To the ethical people out there, I'd like to say that there is a battle and we
haven't lost yet. It sure looks that way, given the behavior of the
government, large corporations, even NGOs. But its a battle. And the first
front in the battle is mindshare. If ethical people believe that everything is
corrupt and hopeless, then the unethical people have won.

Consider this: the rogue employee at OpenTable could genuinely be a rogue
employee. They might even be a nominal ethical employee who perceived behavior
around them as unethical, or who believed that the only way to success given
their performance targets was to behave unethically. They may have believed
that the only explanation for the performance targets were that OpenTable
wanted them to act unethically, when in fact they were just impossible targets
set by an aggressive, but ethical manager.

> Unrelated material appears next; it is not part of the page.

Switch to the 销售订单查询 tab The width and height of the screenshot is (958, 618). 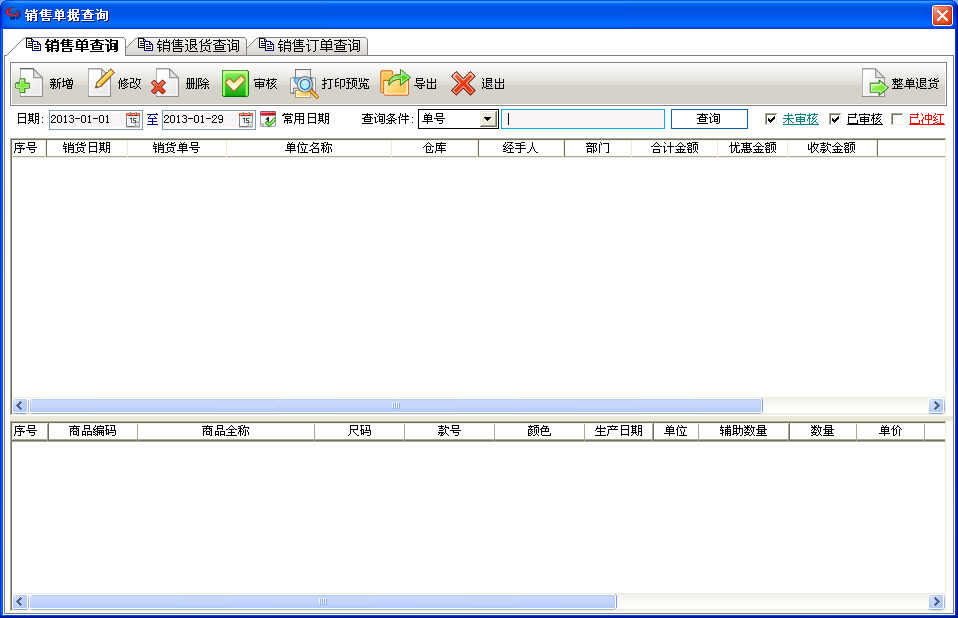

I'm sorry to say that ethical behavior is something we have to fight for
continuously. We don't get to create a constitution a few hundred years ago
and call it done. But it doesn't help if we declare, as I used to, that the
government has been "rooted", and the US is just an unethical cesspit now. Get
involved. Demand ethical behavior. Call out moral hazards. Talk about ethics.

------
grzm
Actual article title: "OpenTable Infuriates Restaurants With Fake Reservations
Scheme"

------
geofft
> _Wesner and Reserve CEO Greg Hong said this was the only time they’ve ever
> tracked such behavior, which they don’t believe is criminal in nature._

Isn't this a reasonably straightforward CFAA violation?

(I'd agree with "we don't believe it _ought to be_ criminal.")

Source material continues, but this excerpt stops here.